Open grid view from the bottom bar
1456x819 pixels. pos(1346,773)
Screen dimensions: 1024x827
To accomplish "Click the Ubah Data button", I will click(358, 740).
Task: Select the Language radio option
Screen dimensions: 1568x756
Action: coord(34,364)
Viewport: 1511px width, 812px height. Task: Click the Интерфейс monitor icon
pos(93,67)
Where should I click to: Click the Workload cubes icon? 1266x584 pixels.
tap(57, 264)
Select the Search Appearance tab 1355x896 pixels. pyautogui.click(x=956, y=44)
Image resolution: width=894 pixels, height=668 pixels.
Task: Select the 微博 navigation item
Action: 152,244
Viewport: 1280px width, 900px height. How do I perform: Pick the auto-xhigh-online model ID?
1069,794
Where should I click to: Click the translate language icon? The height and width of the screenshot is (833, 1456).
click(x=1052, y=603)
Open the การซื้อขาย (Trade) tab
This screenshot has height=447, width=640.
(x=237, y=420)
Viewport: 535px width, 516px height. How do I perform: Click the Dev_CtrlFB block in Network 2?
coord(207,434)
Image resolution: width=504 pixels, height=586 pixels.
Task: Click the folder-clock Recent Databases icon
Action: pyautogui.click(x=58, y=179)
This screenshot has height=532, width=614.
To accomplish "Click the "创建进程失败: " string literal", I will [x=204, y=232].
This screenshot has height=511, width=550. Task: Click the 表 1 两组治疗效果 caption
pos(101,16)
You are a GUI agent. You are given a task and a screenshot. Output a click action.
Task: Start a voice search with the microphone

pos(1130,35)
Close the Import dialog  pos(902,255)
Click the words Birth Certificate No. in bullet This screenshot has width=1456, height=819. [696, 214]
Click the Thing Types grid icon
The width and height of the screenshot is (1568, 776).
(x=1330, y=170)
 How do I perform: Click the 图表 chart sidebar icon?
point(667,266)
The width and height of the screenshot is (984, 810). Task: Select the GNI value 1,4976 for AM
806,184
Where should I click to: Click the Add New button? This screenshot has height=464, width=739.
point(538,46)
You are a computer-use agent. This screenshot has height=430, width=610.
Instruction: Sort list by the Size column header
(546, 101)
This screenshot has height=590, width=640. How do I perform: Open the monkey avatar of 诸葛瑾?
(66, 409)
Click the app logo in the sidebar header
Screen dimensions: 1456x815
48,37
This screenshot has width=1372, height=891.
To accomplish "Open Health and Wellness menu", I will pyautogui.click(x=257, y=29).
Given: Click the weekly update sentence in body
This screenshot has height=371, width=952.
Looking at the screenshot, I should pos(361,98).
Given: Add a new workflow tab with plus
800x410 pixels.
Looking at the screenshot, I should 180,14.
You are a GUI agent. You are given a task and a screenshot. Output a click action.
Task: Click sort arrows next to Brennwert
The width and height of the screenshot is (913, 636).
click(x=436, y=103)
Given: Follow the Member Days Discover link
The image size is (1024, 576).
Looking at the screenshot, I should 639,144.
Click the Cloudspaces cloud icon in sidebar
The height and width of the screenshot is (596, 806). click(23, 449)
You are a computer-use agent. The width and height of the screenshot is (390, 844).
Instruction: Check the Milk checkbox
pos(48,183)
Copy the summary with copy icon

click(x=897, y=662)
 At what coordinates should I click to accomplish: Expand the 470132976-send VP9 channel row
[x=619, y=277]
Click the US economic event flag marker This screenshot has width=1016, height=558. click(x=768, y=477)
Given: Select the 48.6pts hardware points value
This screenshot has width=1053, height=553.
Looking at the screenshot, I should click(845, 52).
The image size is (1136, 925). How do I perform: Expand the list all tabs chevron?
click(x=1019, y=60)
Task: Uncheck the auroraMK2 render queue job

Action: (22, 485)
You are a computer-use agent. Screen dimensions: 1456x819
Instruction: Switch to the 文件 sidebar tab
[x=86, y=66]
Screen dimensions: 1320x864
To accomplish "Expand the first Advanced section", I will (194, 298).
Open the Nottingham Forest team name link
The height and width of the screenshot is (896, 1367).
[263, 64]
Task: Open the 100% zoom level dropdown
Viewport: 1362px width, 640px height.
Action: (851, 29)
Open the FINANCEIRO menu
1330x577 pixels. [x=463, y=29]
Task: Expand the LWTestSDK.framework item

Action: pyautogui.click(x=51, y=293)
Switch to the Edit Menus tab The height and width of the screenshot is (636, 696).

Your instructions: Reproduce all of the material above with each occurrence of "Viewport" changed to "Display", leaving everything else untouched.

Exercise output:
Open grid view from the bottom bar
1456x819 pixels. pos(1346,773)
Screen dimensions: 1024x827
To accomplish "Click the Ubah Data button", I will click(358, 740).
Task: Select the Language radio option
Screen dimensions: 1568x756
Action: coord(34,364)
Display: 1511px width, 812px height. Task: Click the Интерфейс monitor icon
pos(93,67)
Where should I click to: Click the Workload cubes icon? 1266x584 pixels.
tap(57, 264)
Select the Search Appearance tab 1355x896 pixels. pyautogui.click(x=956, y=44)
Image resolution: width=894 pixels, height=668 pixels.
Task: Select the 微博 navigation item
Action: 152,244
Display: 1280px width, 900px height. How do I perform: Pick the auto-xhigh-online model ID?
1069,794
Where should I click to: Click the translate language icon? The height and width of the screenshot is (833, 1456).
click(x=1052, y=603)
Open the การซื้อขาย (Trade) tab
This screenshot has height=447, width=640.
(x=237, y=420)
Display: 535px width, 516px height. How do I perform: Click the Dev_CtrlFB block in Network 2?
coord(207,434)
Image resolution: width=504 pixels, height=586 pixels.
Task: Click the folder-clock Recent Databases icon
Action: pyautogui.click(x=58, y=179)
This screenshot has height=532, width=614.
To accomplish "Click the "创建进程失败: " string literal", I will [x=204, y=232].
This screenshot has height=511, width=550. Task: Click the 表 1 两组治疗效果 caption
pos(101,16)
You are a GUI agent. You are given a task and a screenshot. Output a click action.
Task: Start a voice search with the microphone

pos(1130,35)
Close the Import dialog  pos(902,255)
Click the words Birth Certificate No. in bullet This screenshot has width=1456, height=819. [696, 214]
Click the Thing Types grid icon
The width and height of the screenshot is (1568, 776).
(x=1330, y=170)
 How do I perform: Click the 图表 chart sidebar icon?
point(667,266)
The width and height of the screenshot is (984, 810). Task: Select the GNI value 1,4976 for AM
806,184
Where should I click to: Click the Add New button? This screenshot has height=464, width=739.
point(538,46)
You are a computer-use agent. This screenshot has height=430, width=610.
Instruction: Sort list by the Size column header
(546, 101)
This screenshot has height=590, width=640. How do I perform: Open the monkey avatar of 诸葛瑾?
(66, 409)
Click the app logo in the sidebar header
Screen dimensions: 1456x815
48,37
This screenshot has width=1372, height=891.
To accomplish "Open Health and Wellness menu", I will pyautogui.click(x=257, y=29).
Given: Click the weekly update sentence in body
This screenshot has height=371, width=952.
Looking at the screenshot, I should pos(361,98).
Given: Add a new workflow tab with plus
800x410 pixels.
Looking at the screenshot, I should 180,14.
You are a GUI agent. You are given a task and a screenshot. Output a click action.
Task: Click sort arrows next to Brennwert
The width and height of the screenshot is (913, 636).
click(x=436, y=103)
Given: Follow the Member Days Discover link
The image size is (1024, 576).
Looking at the screenshot, I should 639,144.
Click the Cloudspaces cloud icon in sidebar
The height and width of the screenshot is (596, 806). click(23, 449)
You are a computer-use agent. The width and height of the screenshot is (390, 844).
Instruction: Check the Milk checkbox
pos(48,183)
Copy the summary with copy icon

click(x=897, y=662)
 At what coordinates should I click to accomplish: Expand the 470132976-send VP9 channel row
[x=619, y=277]
Click the US economic event flag marker This screenshot has width=1016, height=558. click(x=768, y=477)
Given: Select the 48.6pts hardware points value
This screenshot has width=1053, height=553.
Looking at the screenshot, I should click(845, 52).
The image size is (1136, 925). How do I perform: Expand the list all tabs chevron?
click(x=1019, y=60)
Task: Uncheck the auroraMK2 render queue job

Action: (22, 485)
You are a computer-use agent. Screen dimensions: 1456x819
Instruction: Switch to the 文件 sidebar tab
[x=86, y=66]
Screen dimensions: 1320x864
To accomplish "Expand the first Advanced section", I will (194, 298).
Open the Nottingham Forest team name link
The height and width of the screenshot is (896, 1367).
[263, 64]
Task: Open the 100% zoom level dropdown
Display: 1362px width, 640px height.
Action: (851, 29)
Open the FINANCEIRO menu
1330x577 pixels. [x=463, y=29]
Task: Expand the LWTestSDK.framework item

Action: pyautogui.click(x=51, y=293)
Switch to the Edit Menus tab The height and width of the screenshot is (636, 696).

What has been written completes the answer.